Activity:
Each line from the one that holds "Task: Click the Search Outline input field" to the end of the records is to be retyped exactly. Pictures are not part of the copy.
(Excerpted data)
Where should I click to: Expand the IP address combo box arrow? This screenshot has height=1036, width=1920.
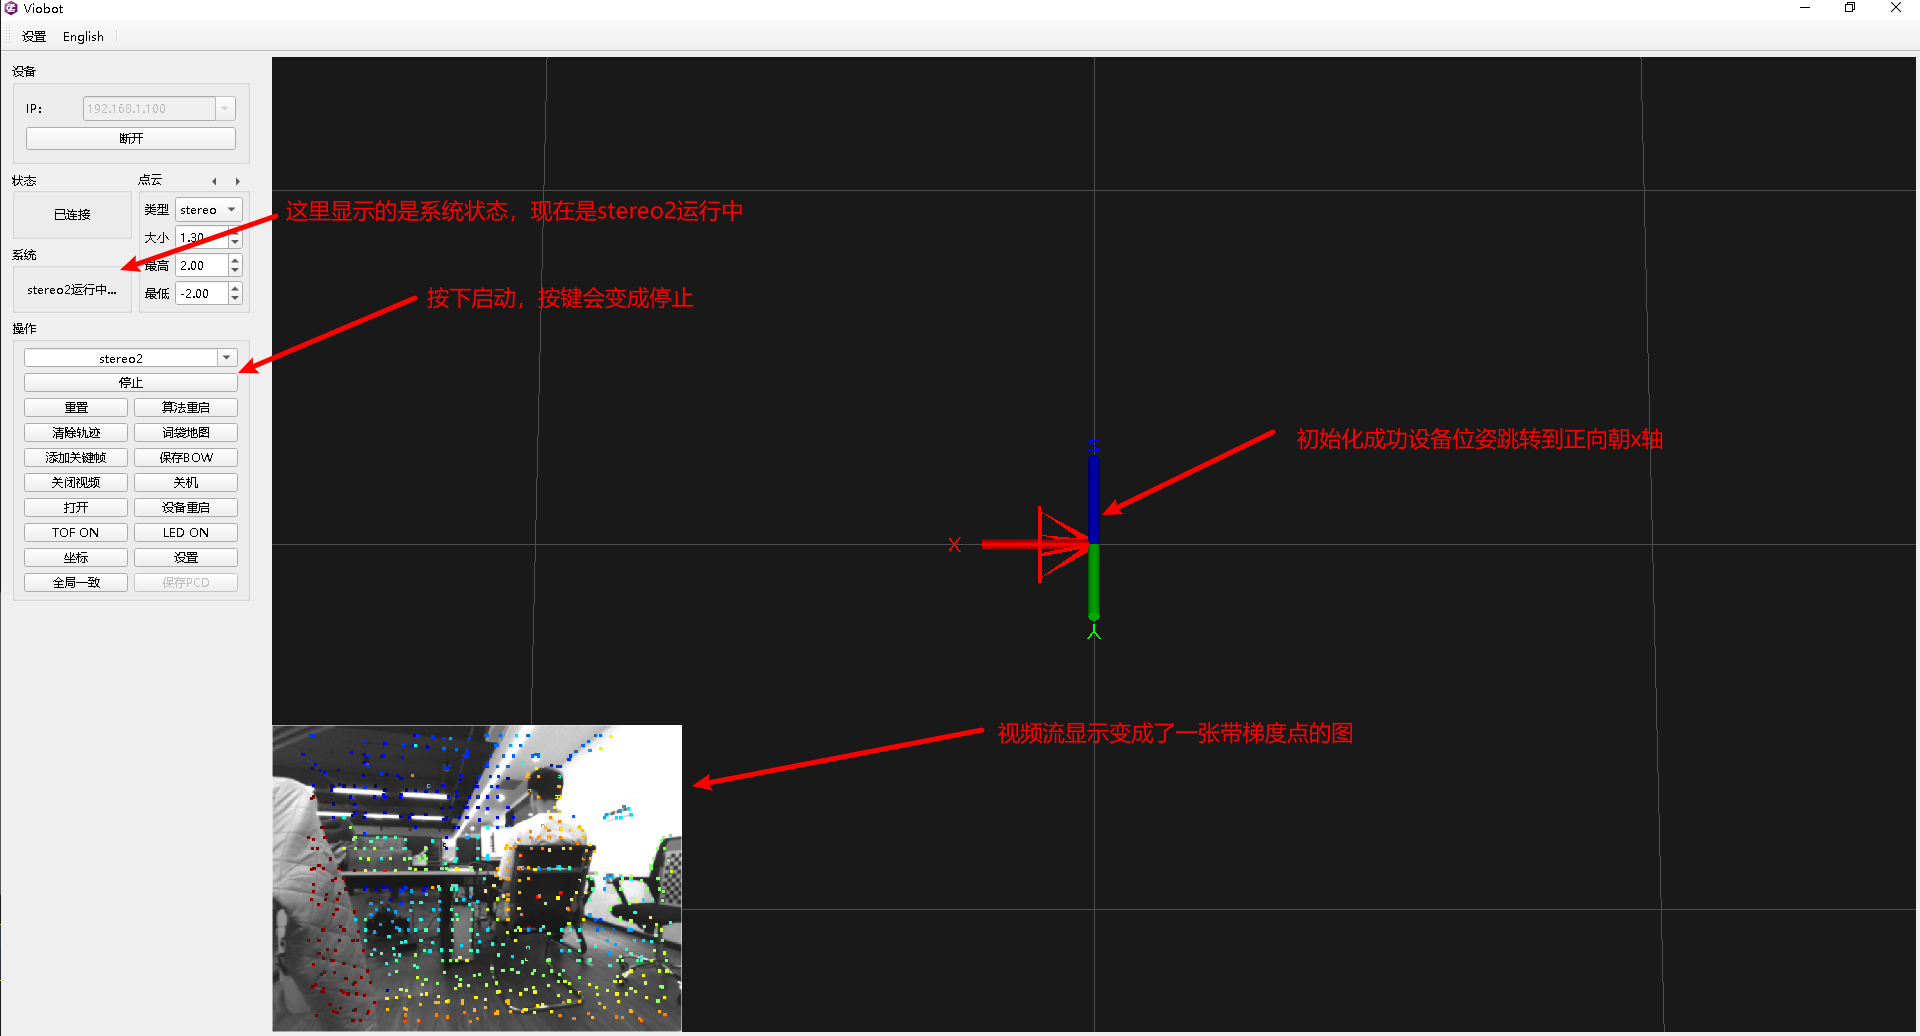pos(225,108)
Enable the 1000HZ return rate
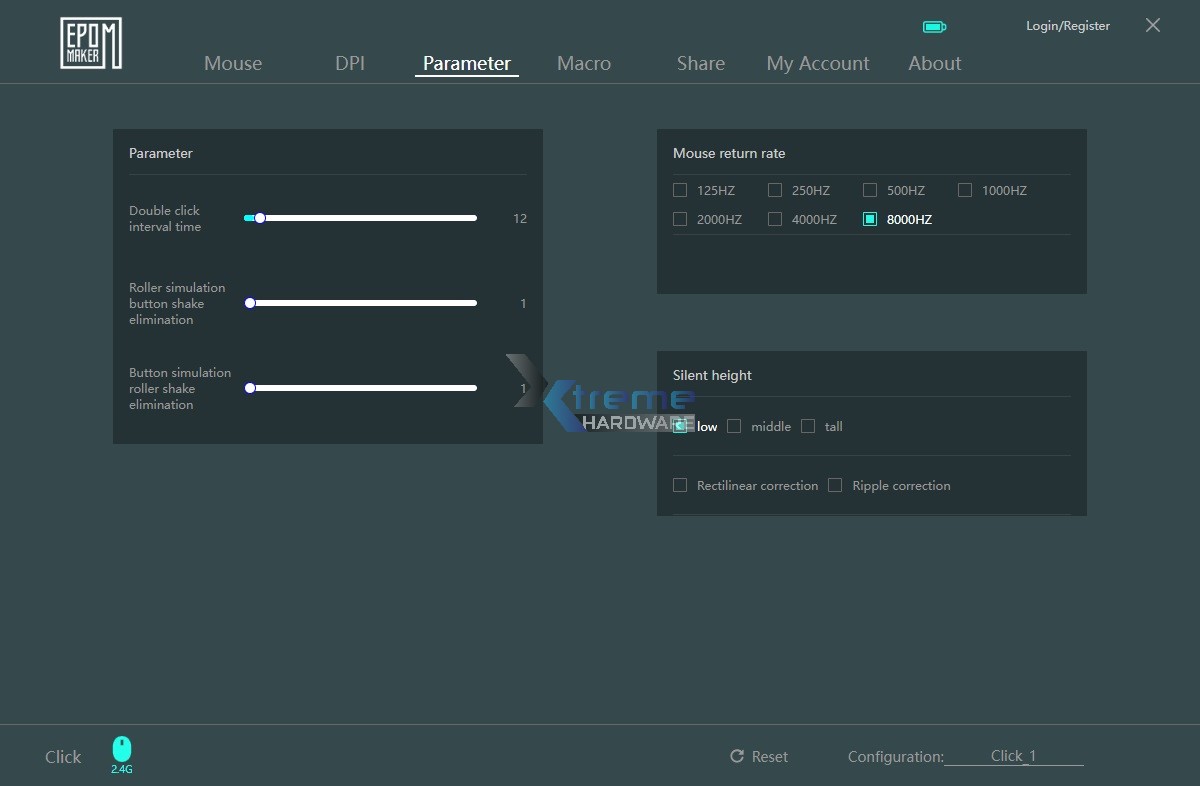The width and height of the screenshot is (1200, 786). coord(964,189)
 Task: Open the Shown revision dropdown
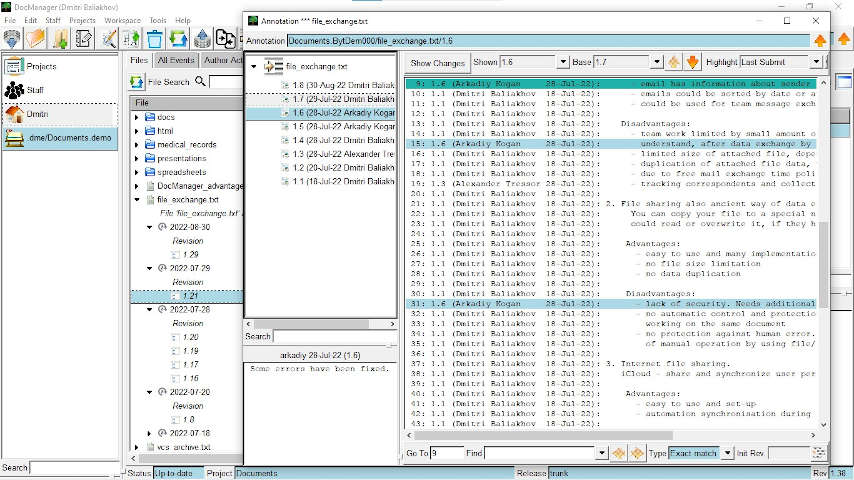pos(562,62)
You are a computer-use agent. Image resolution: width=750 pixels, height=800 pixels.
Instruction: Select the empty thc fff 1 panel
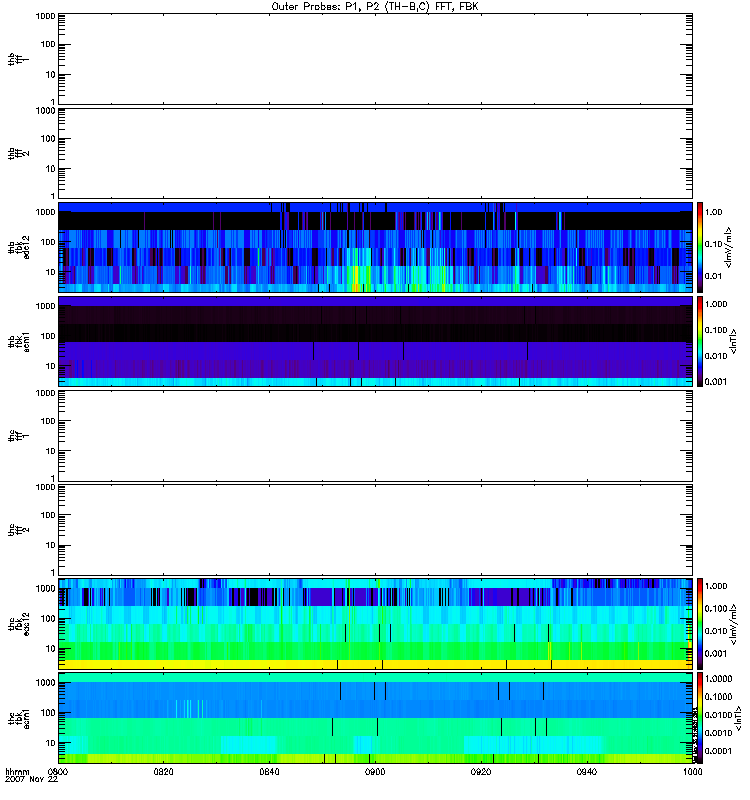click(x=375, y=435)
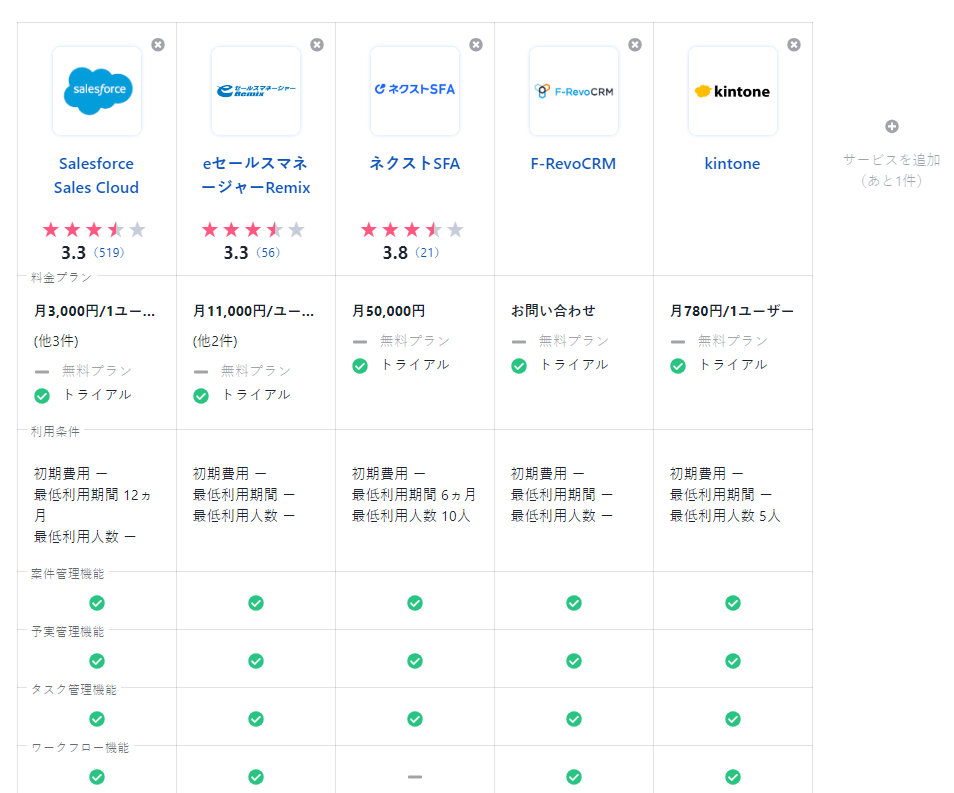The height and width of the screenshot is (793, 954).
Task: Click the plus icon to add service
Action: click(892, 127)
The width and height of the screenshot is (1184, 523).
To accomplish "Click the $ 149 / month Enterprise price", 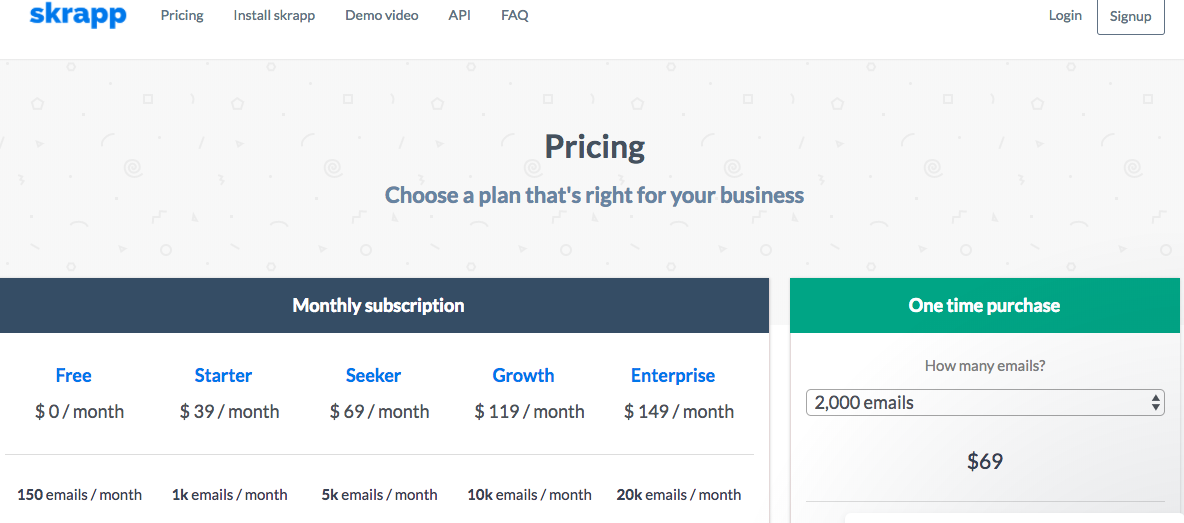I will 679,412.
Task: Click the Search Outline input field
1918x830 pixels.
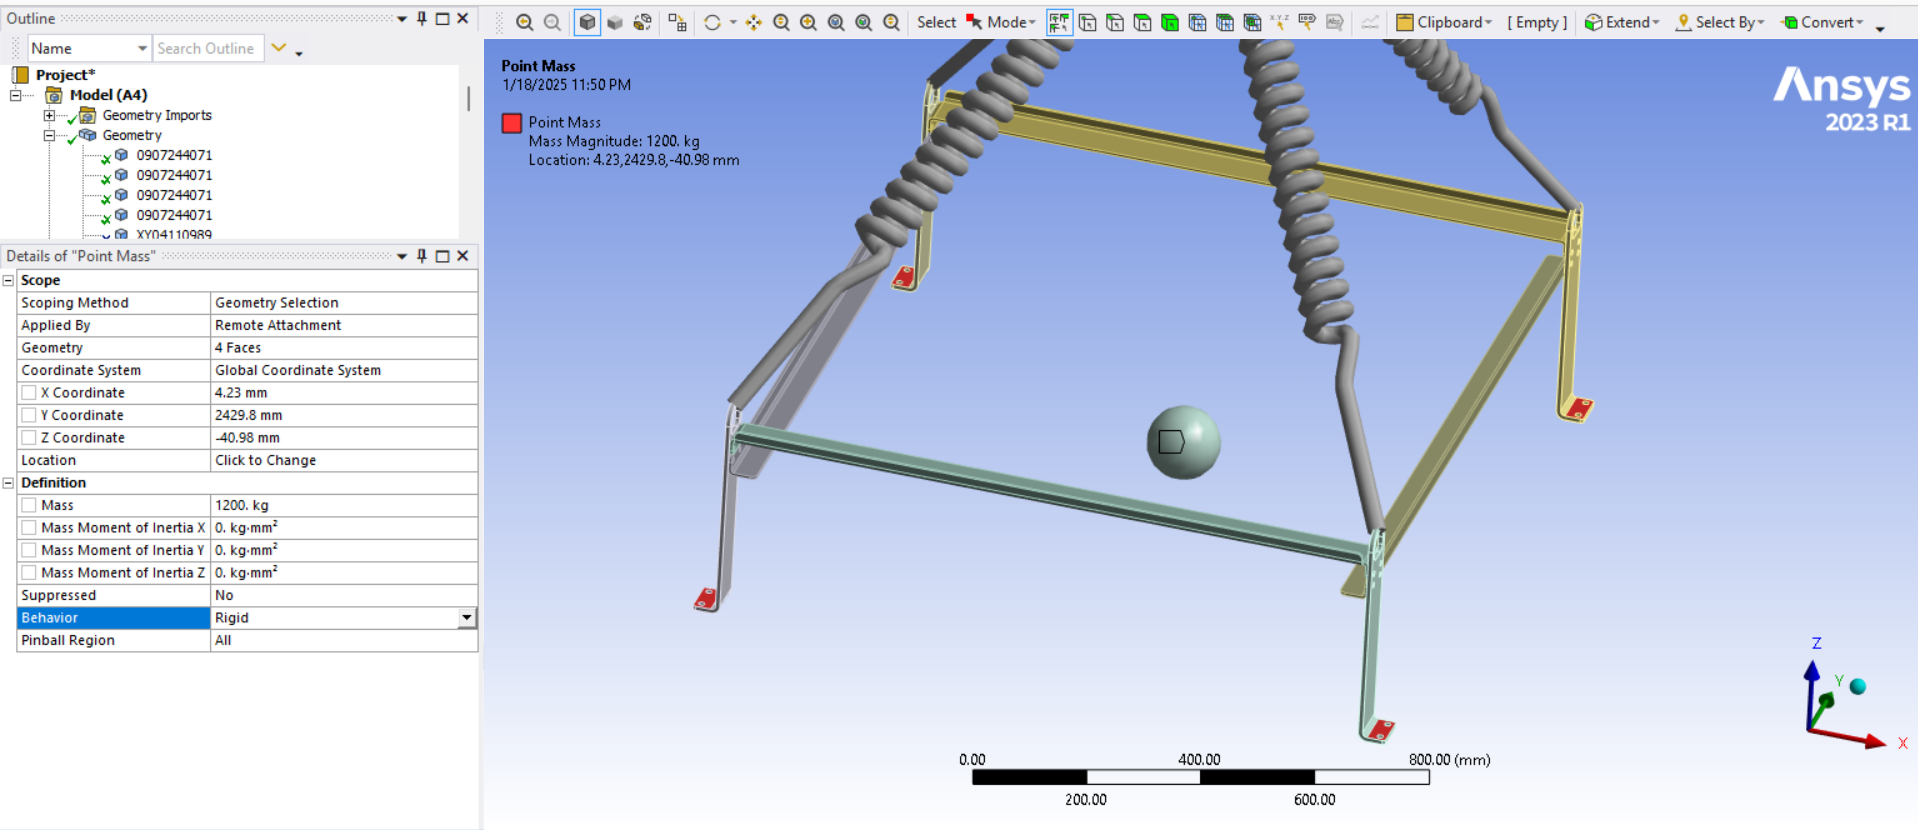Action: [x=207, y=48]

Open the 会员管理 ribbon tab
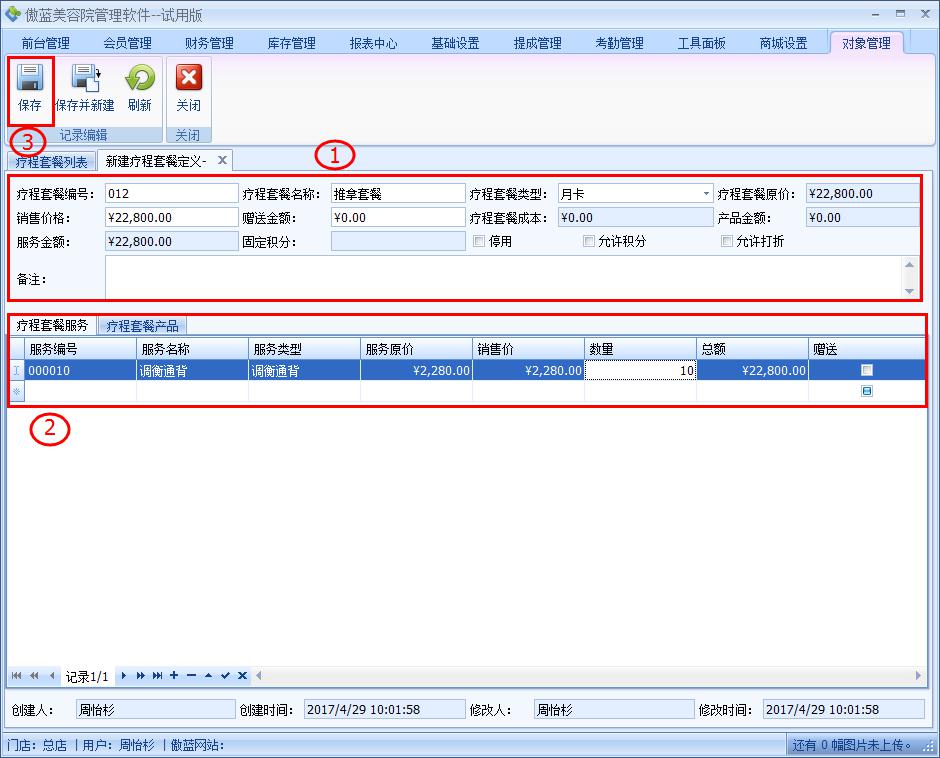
(End Excerpted data)
Exercise solution:
Task: Click the Search Outline input field
1918x830 pixels.
Action: [x=207, y=48]

Open the 会员管理 ribbon tab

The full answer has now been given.